All das ist seit längerem bekannt. Auch die Geheimniskrämerei der TCPA-Mitglieder liegt offen zutage: Weder kann man auf der Webseite der Allianz eine Mitgliederliste einsehen noch einen aktuellen Entwurf der technischen Spezifikationen in der Version 1.2 finden, die bereits diskutiert wird. Dennoch sehen Mittelstand und Politik bislang offenbar keinerlei Handlungsbedarf.

Bei der Softline AG etwa, einem Vertreiber für kleine und mittlere Softwarehersteller, hat man zwar schon über das Thema "gesprochen", aber öffentlich äußern will man sich vorerst nicht. Ähnlich, nur wortreicher, klingt es bei der Bundesregierung. Auf eine erste schriftliche Anfrage der Abgeordneten Martina Krogmann hatte das Wirtschaftsministerium geantwortet: Durch TCPA "könnten erhebliche Marktzutrittshindernisse für Softwarehersteller errichtet werden.
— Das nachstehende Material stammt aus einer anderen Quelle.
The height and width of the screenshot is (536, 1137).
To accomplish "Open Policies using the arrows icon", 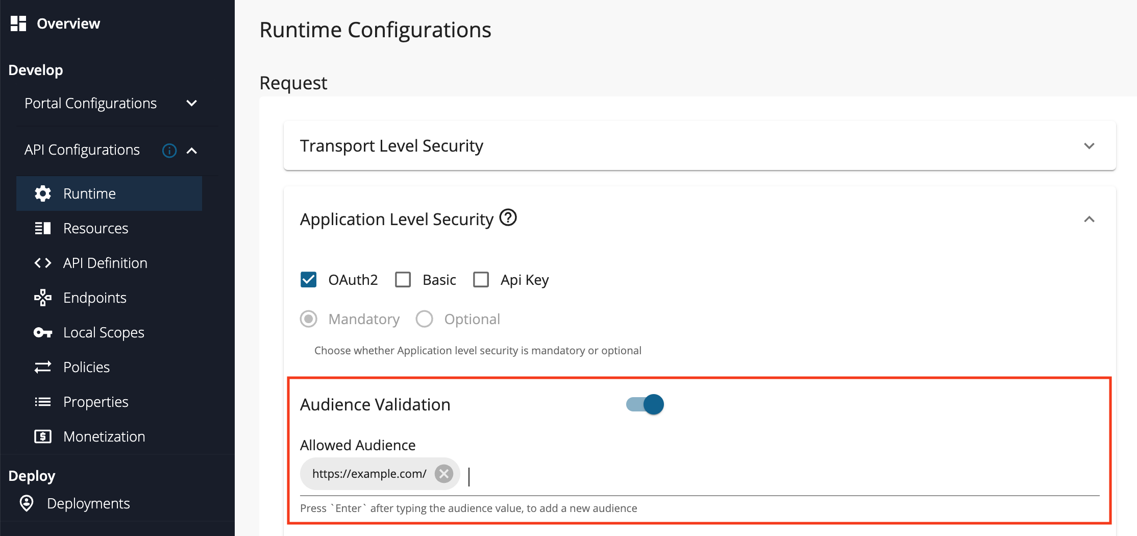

Im gegenwärtigen frühen Stadium lassen sich die Auswirkungen allerdings noch nicht definitiv beurteilen." Das gelte auch für kartellrechtliche Fragen. "Dem Bundeskartellamt liegen zur Zeit keine Beschwerden von Soft- oder Hardwareherstellern vor."

Das beruhigt Krogmann nicht: "Wir hinken in der Politik leider immer hinterher, mit den Rahmenbedingungen für neue Technologien nachzukommen." Dabei gäbe es in der Literatur Vorbilder, an denen sich die Politiker orientieren könnten. Auch beim Televisor, dem allgegenwärtigen Überwachungs- und Propaganda-Instrument in George Orwells Roman "1984", ist eine Manipulation, eine Anpassung der Maschine an die eigenen Bedürfnisse, verboten. Dort kann man das Gerät nicht abschalten.